Nouveau revers pour le géant bancaire suisse UBS, déjà poursuivi pour avoir mis en place un vaste système de fraude fiscale: sa filiale française a été renvoyée devant le tribunal pour avoir harcelé deux lanceurs d'alerte à l'origine des révélations.

Le juge d'instruction Guillaume Daieff a ordonné le 28 août qu'UBS France soit jugée pour avoir harcelé Nicolas Forissier, ancien responsable de l'audit interne, et Stéphanie Gibaud, chargée du marketing événementiel, a appris l'AFP mercredi de sources proches du dossier.

Ces deux cadres, licenciés depuis, avaient contribué à dénoncer les pratiques du groupe suisse et au déclenchement d'une enquête en France. Après six ans d'investigations, un procès a été ordonné en mars à l'encontre de la maison-mère pour "démarchage bancaire illégal" ainsi que "blanchiment aggravé de fraude fiscale" et contre sa filiale française, accusée de "complicité".

"On m'a soupçonné pendant des années d'avoir menti, mais la vérité commence à se faire jour: on a voulu me faire taire", relève Nicolas Forissier auprès de l'AFP. "Mon licenciement était abusif et j'ai en plus subi un harcèlement aux conséquences très importantes sur mon état de santé", ajoute-t-il.

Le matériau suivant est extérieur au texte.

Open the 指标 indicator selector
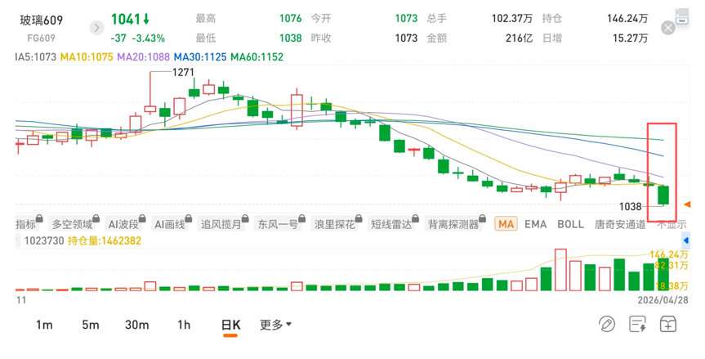The image size is (705, 359). coord(26,224)
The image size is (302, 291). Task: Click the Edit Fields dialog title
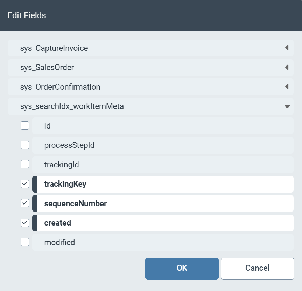(x=27, y=15)
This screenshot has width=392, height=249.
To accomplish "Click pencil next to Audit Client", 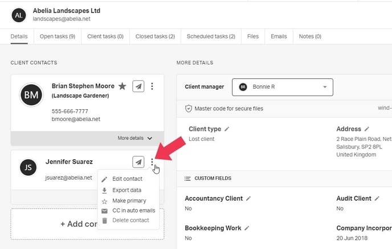I will click(377, 198).
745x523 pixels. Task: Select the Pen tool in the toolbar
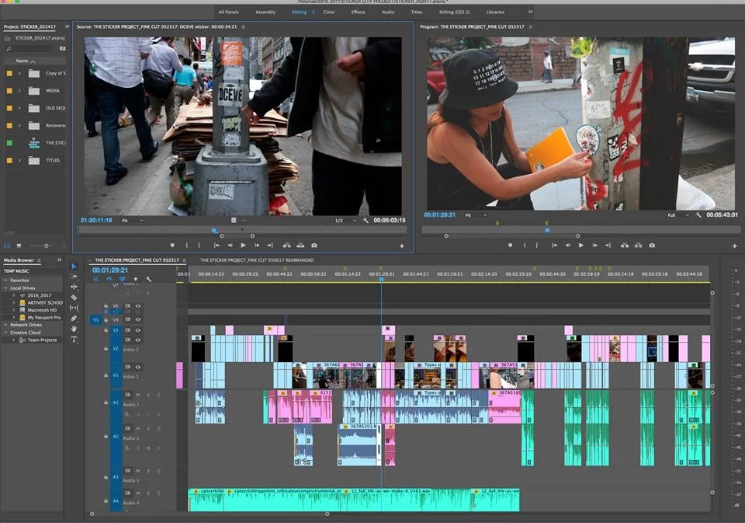pos(75,316)
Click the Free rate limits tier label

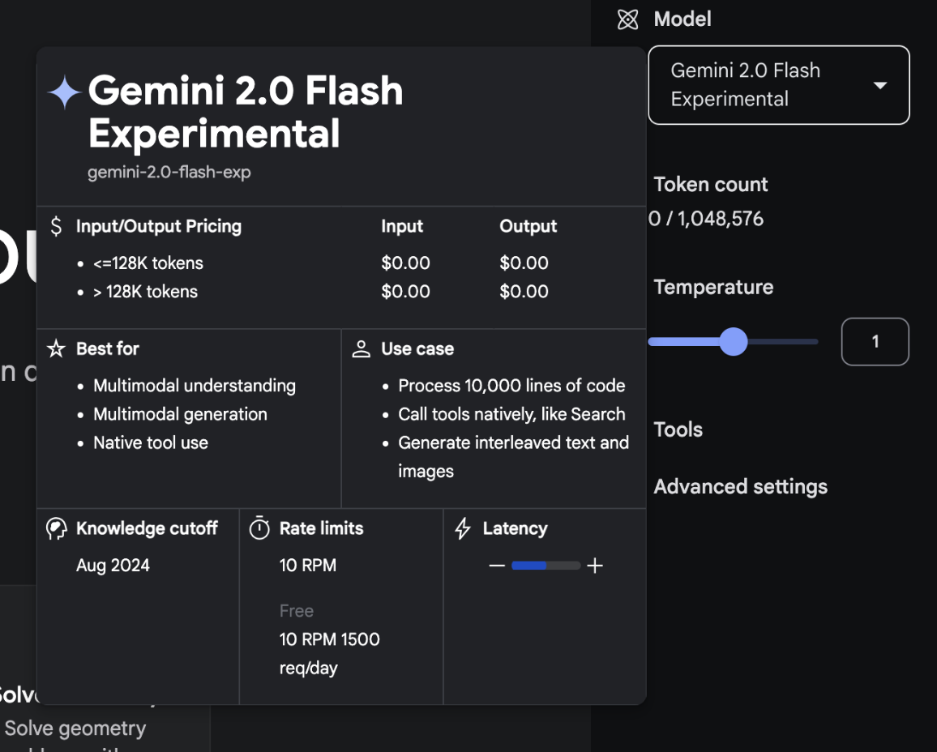pos(297,611)
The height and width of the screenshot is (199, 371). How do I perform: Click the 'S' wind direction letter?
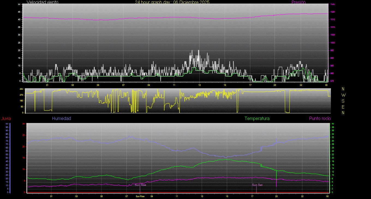(x=343, y=101)

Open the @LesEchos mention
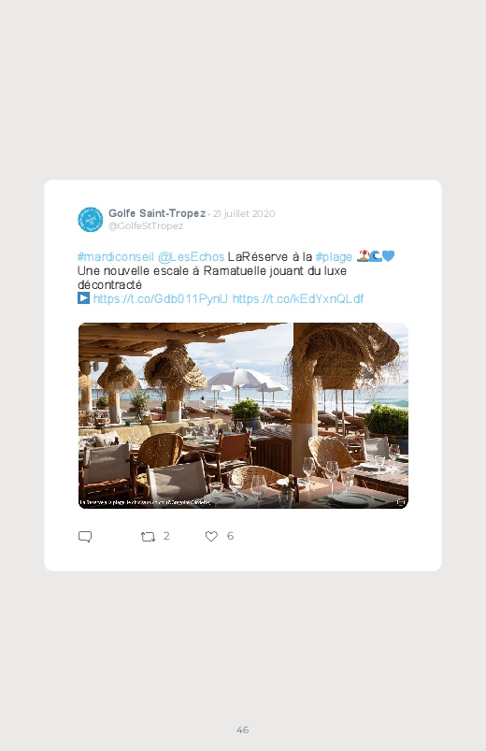191,256
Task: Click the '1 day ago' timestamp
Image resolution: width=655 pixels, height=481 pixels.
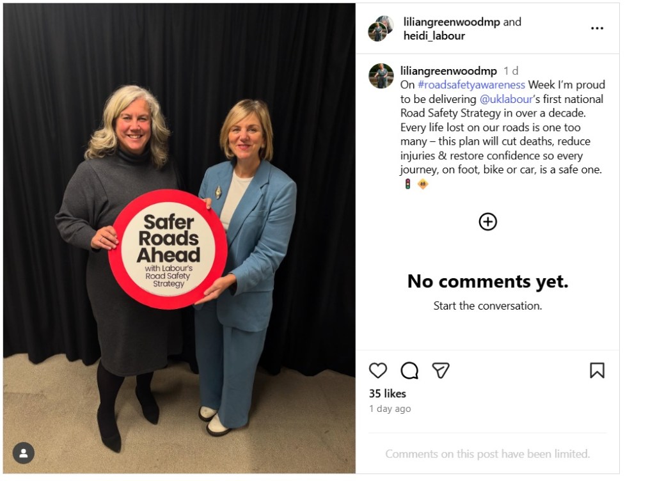Action: 390,409
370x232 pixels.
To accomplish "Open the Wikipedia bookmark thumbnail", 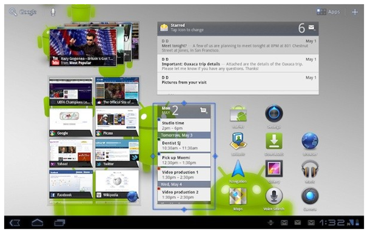I will click(117, 184).
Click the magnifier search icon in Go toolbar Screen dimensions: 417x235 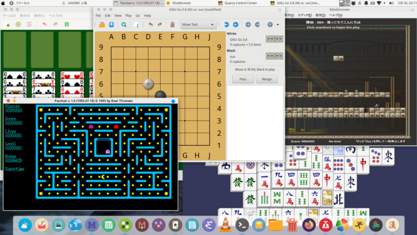pos(124,24)
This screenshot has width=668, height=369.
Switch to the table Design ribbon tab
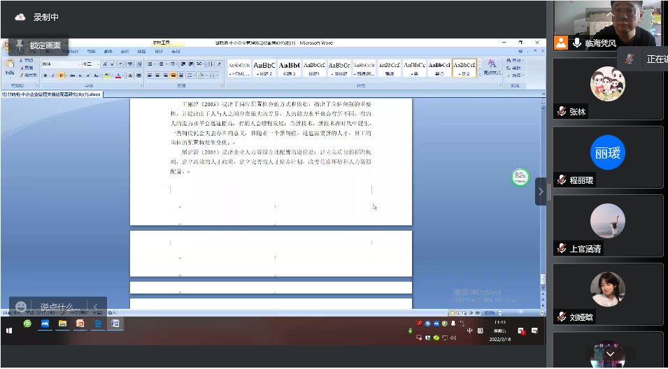tap(158, 51)
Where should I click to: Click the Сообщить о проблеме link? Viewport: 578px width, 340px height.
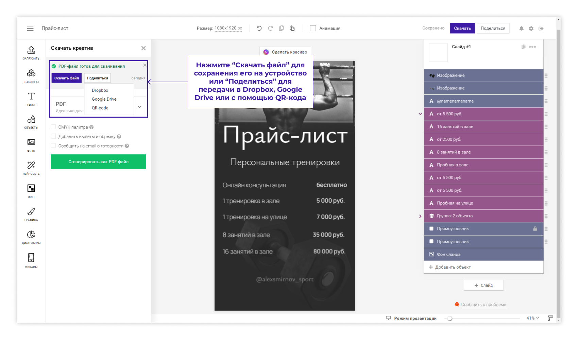coord(483,305)
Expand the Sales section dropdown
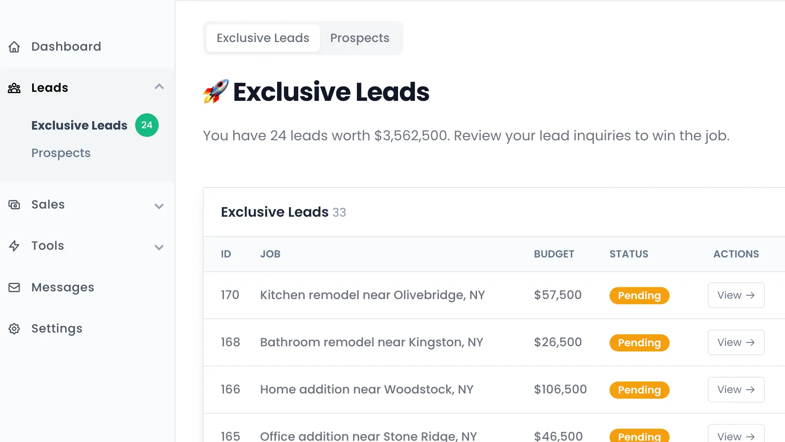Screen dimensions: 785x442 [x=159, y=206]
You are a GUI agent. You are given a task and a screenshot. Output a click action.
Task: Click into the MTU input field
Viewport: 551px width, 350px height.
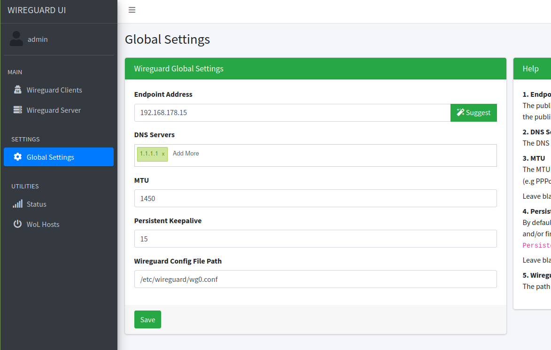click(315, 198)
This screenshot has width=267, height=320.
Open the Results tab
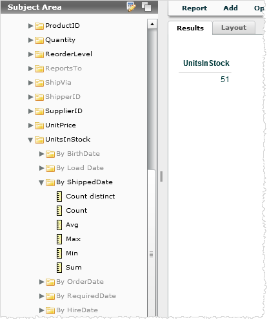[x=190, y=28]
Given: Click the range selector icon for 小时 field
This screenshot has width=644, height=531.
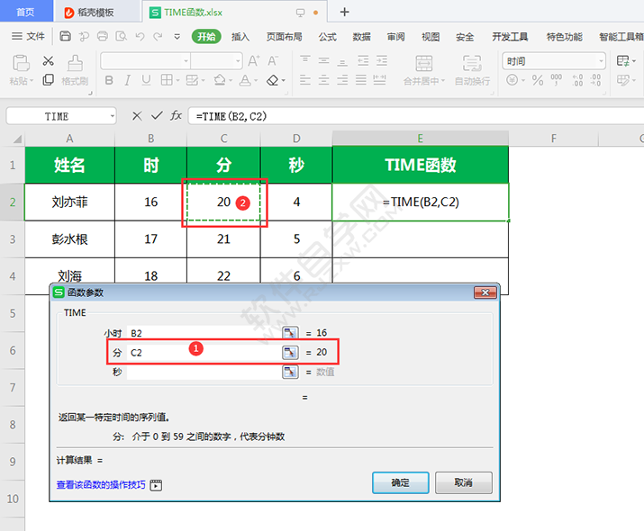Looking at the screenshot, I should [x=290, y=333].
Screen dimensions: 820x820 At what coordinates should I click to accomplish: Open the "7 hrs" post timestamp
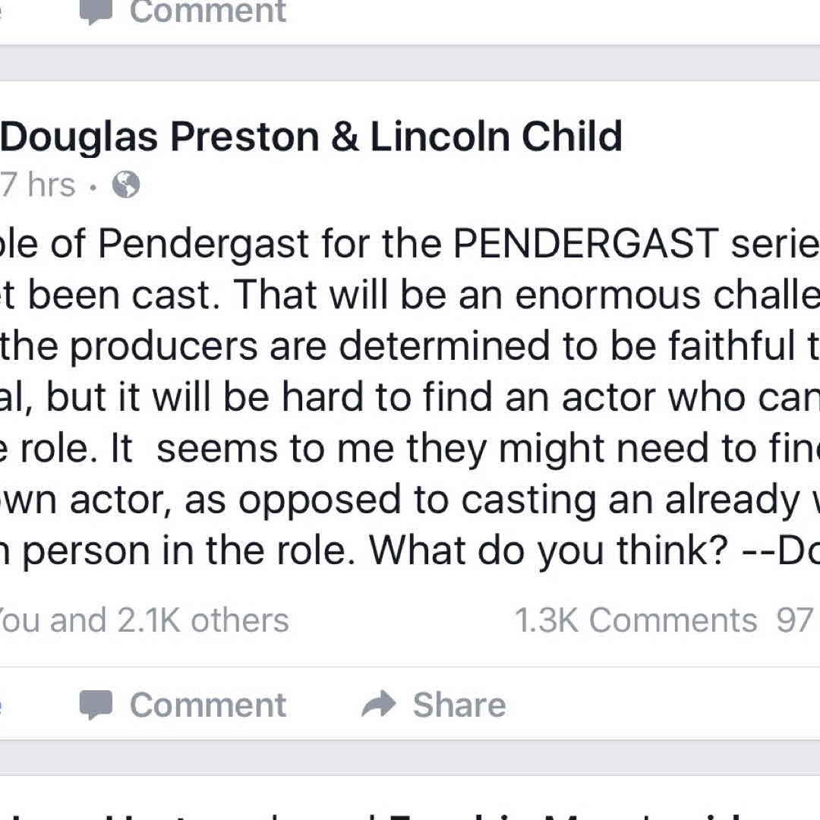[38, 185]
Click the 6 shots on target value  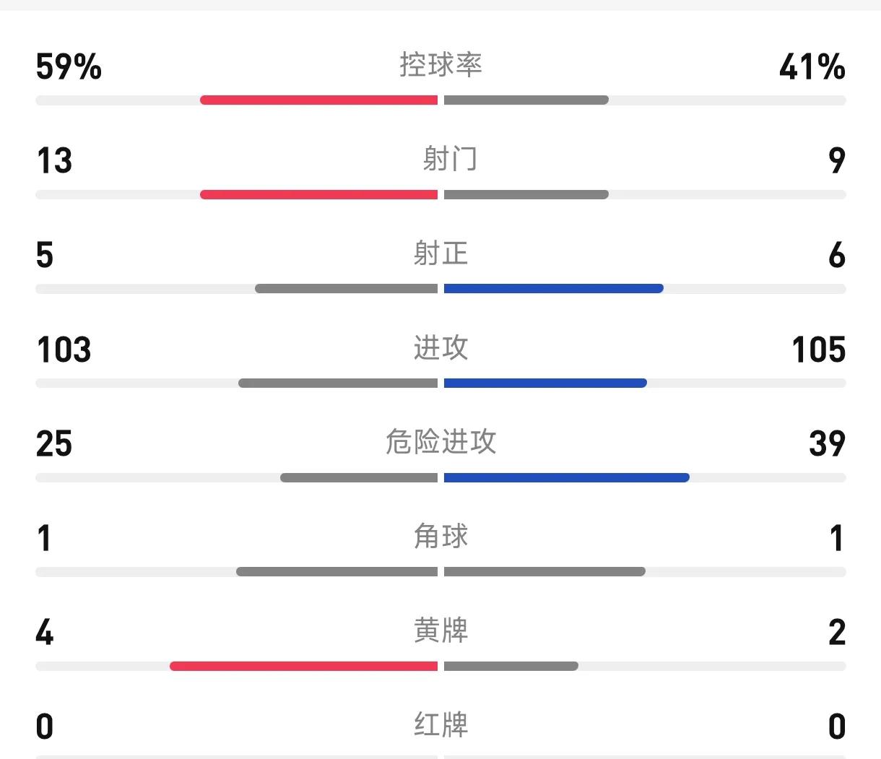point(837,256)
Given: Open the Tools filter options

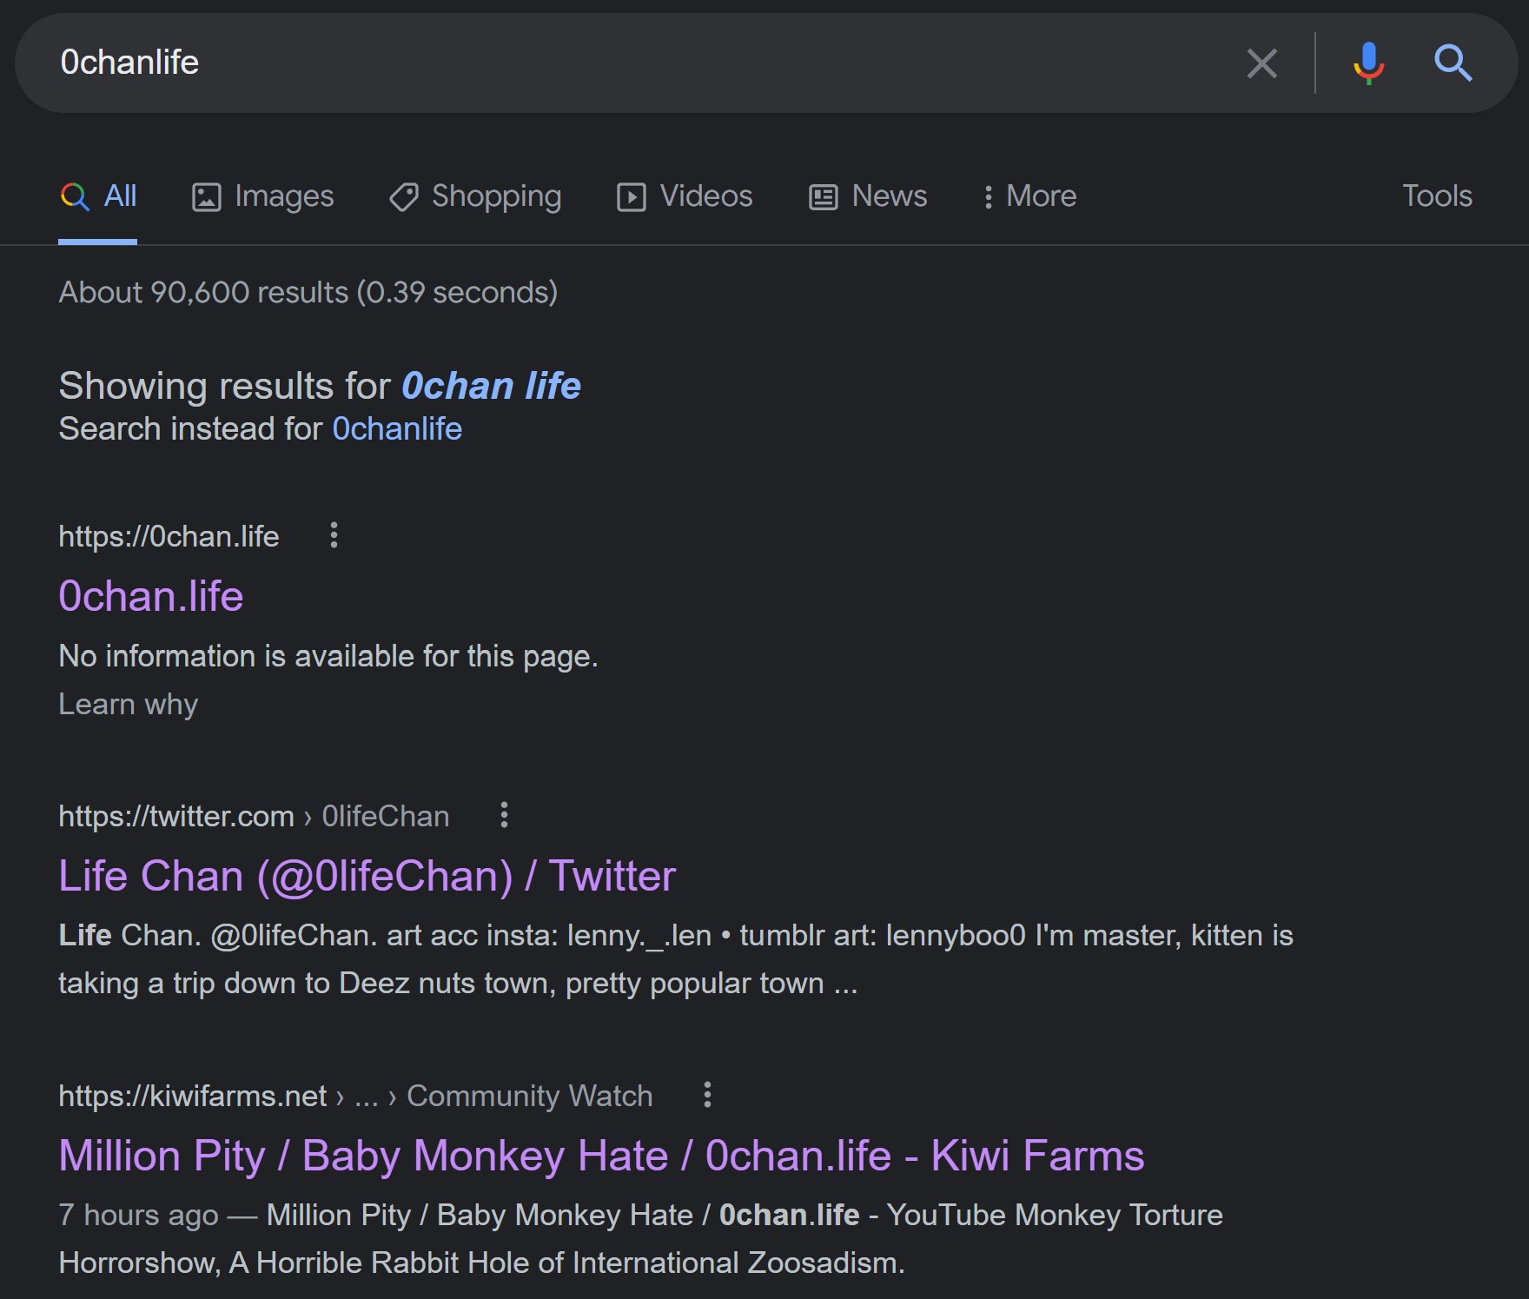Looking at the screenshot, I should pyautogui.click(x=1437, y=196).
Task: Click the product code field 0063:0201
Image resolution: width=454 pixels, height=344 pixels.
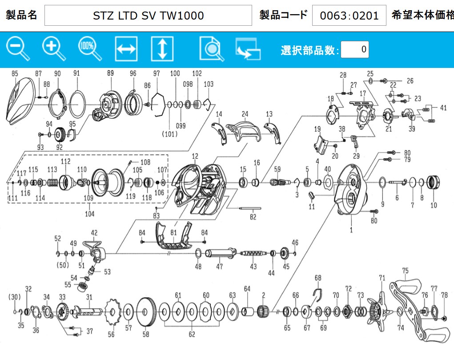Action: [349, 16]
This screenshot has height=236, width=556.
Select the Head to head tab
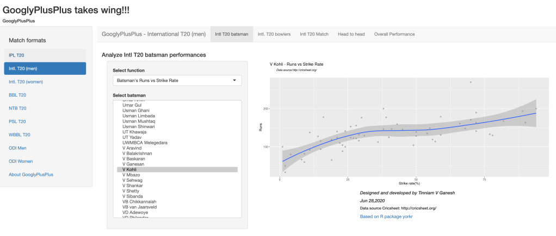click(x=351, y=34)
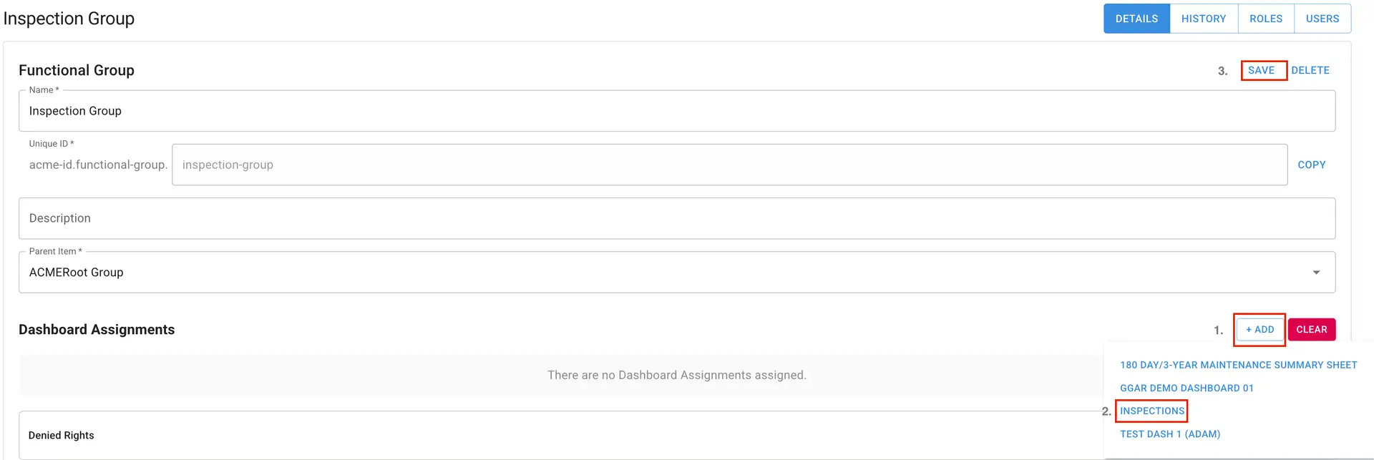
Task: Pick Test Dash 1 (Adam) entry
Action: [x=1169, y=434]
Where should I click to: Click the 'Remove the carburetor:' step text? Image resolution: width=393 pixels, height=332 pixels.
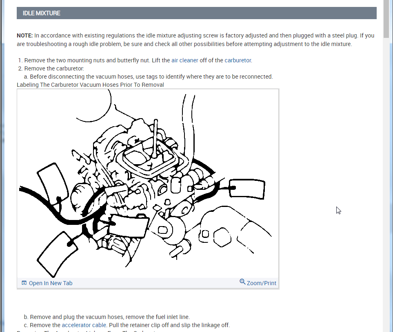[54, 68]

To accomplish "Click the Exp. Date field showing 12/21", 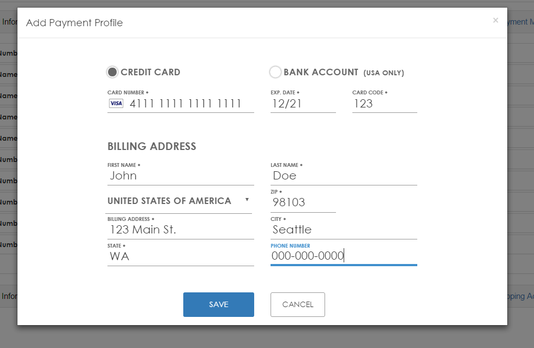I will point(303,104).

Embauché en 2001, l'ancien cadre a vu son bonus diminuer de manière significative après ses premières révélations en 2007. Une promotion lui a été refusée et il a été exclu d'un plan de sauvegarde de l'emploi dont il faisait à l'origine partie, relève Guillaume Daieff. Nicolas Forissier a finalement été licencié en 2009 pour faute grave.

Quant à Stéphanie Gibaud, chez UBS France depuis 1999, ses missions ont été réduites à "des tâches subalternes administratives" à partir de l'été 2008, note le magistrat.

Contrairement aux réquisitions du parquet de Paris, le délit de subornation de témoin à l'encontre de Nicolas Forissier n'a pas été retenu par le juge qui estime qu'il n'existe "pas de charges suffisantes".

L'ancien responsable de l'audit interne a fait appel de l'ordonnance, demandant que la banque soit aussi renvoyée pour ce chef.

"UBS France a tenté d'empêcher que notre client témoigne lors d'un procès lié à cette affaire de fraude fiscale. A notre sens, les pressions exercées sont également constitutives d'une subornation de témoin", ont affirmé ses avocats Me William Bourdon et Apolline Cagnat.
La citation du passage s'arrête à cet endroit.